Esses são fatores que dificultam ainda mais um equilíbrio entre gestão e financiamento. Embora sejam partes de um mesmo governo, os Ministérios atuam de maneiras diferentes o que causa certa diferença no que diz respeito aos hospitais públicos e os hospitais universitários. Os do Ministério da Saúde são orçamentários, ou seja, eles recebem verba pré-determinada todo ano para poder custear os gastos. No hospital universitário o sistema é contrário, é preciso trabalhar para receber a verba, o que diferencia o mecanismo de gerência. "O único Hospital universitário que orçamentado é o Hospital de Clínicas de Porto Alegre, que recebe dinheiro do Tesouro, além de ter os recursos de prestações de serviço do SUS e por isso são um primor, obviamente, já que eles tem os recursos necessários pra trabalhar", complementa Alexandre Pinto Cardoso.

As verbas, reduzidas, aumentam ainda mais o desinteresse na já pouco atraente carreira administrativa. "Não temos repercussão de estimulo de nenhuma ordem, nem financeira", explica o diretor. Por isso o esforço para readaptar a capacidade instalada é muito grande.

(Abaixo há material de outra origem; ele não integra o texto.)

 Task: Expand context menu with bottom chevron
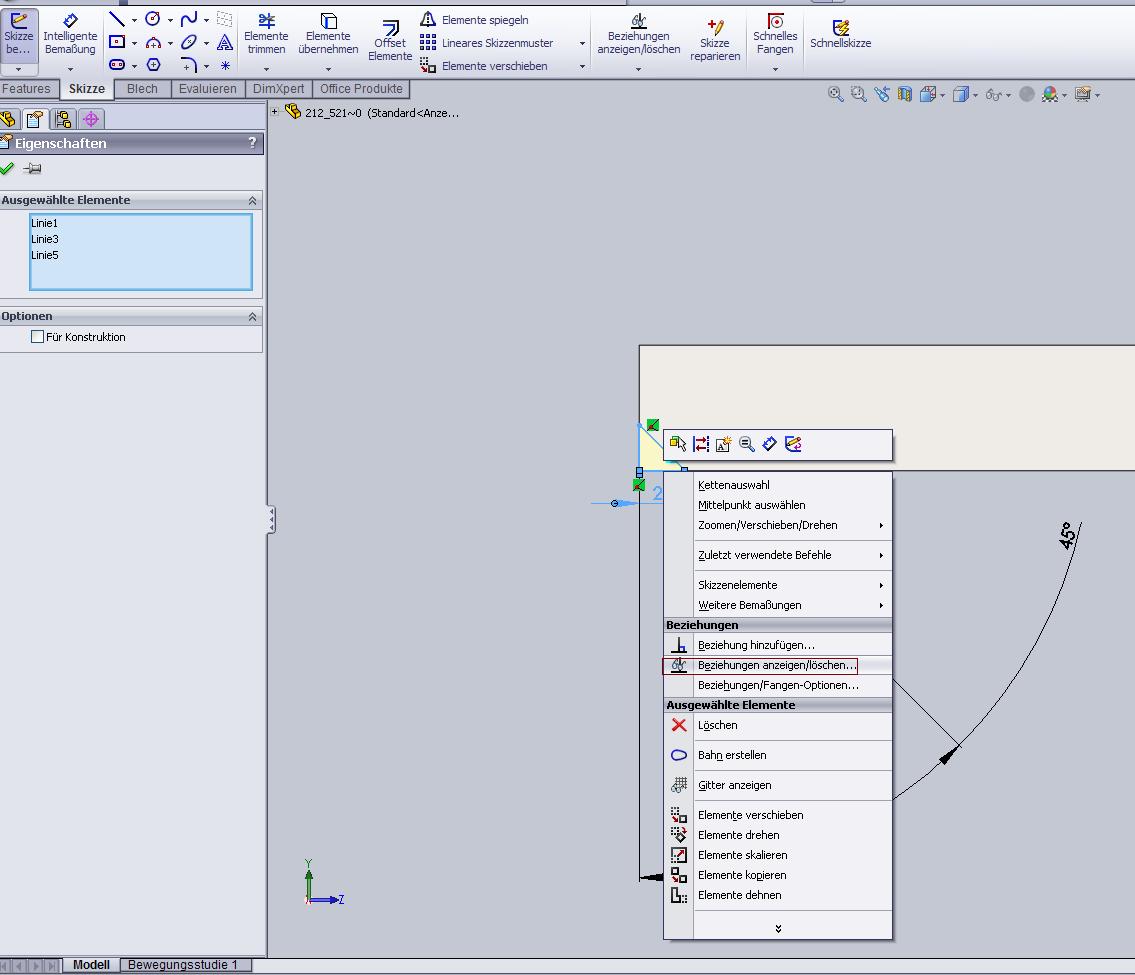pos(778,928)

Hoje, na UFRJ, 18 pessoas estão fazendo MBA pago pelo próprio Hospital Universitário e todo ano esse grupo é renovado.

Para reduzir as dificuldades de gestão e da atividade médica o Ministério da Saúde está propondo aos Hospitais uma nova formatação do Aparelho do Estado e, segundo o diretor do HUCFF, é preciso discutir sem se desvincular da universidade e sem descaracterizar uma administração pública, como é possível melhorar o desempenho. "O problema é que hoje o MEC vive uma situação ambígua. Muitos do MEC entendem os hospitais universitários como despesas e não como investimento", encerra Alexandre Pinto Cardoso.

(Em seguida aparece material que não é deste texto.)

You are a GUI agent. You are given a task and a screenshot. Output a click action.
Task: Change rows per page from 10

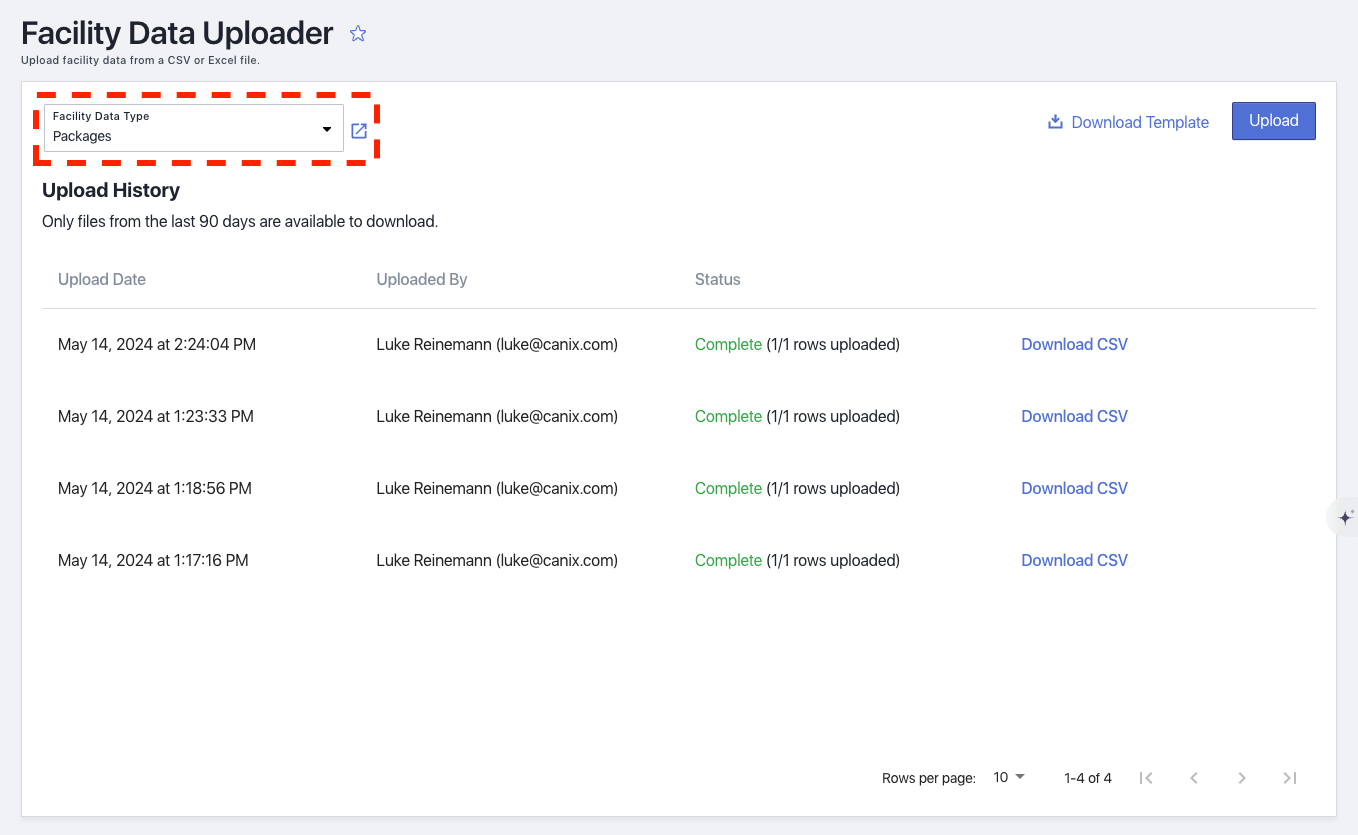click(1009, 777)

Para melhor tratar essa discussão, de 6 a 8 de junho acontece o XI ENEM (Encontro Nacional das Entidades Médicas) no Distrito Federal. Médicos de todo o país, lideranças da Associação Médica Brasileira (AMB), do Conselho Federal de Medicina (CFM), da Federação Nacional dos Médicos (Fenam), da Frente Parlamentar da Saúde, deputados e senadores, além dos ministros da Saúde e Educação, José Gomes Temporão e Fernando Haddad, respectivamente, debatem sobre o Sistema Único de Saúde (SUS). O financiamento e a gestão da saúde pública no Brasil constituem o ponto central do encontro que pretende estender a discussão não só para a classe médica, mas para toda a sociedade.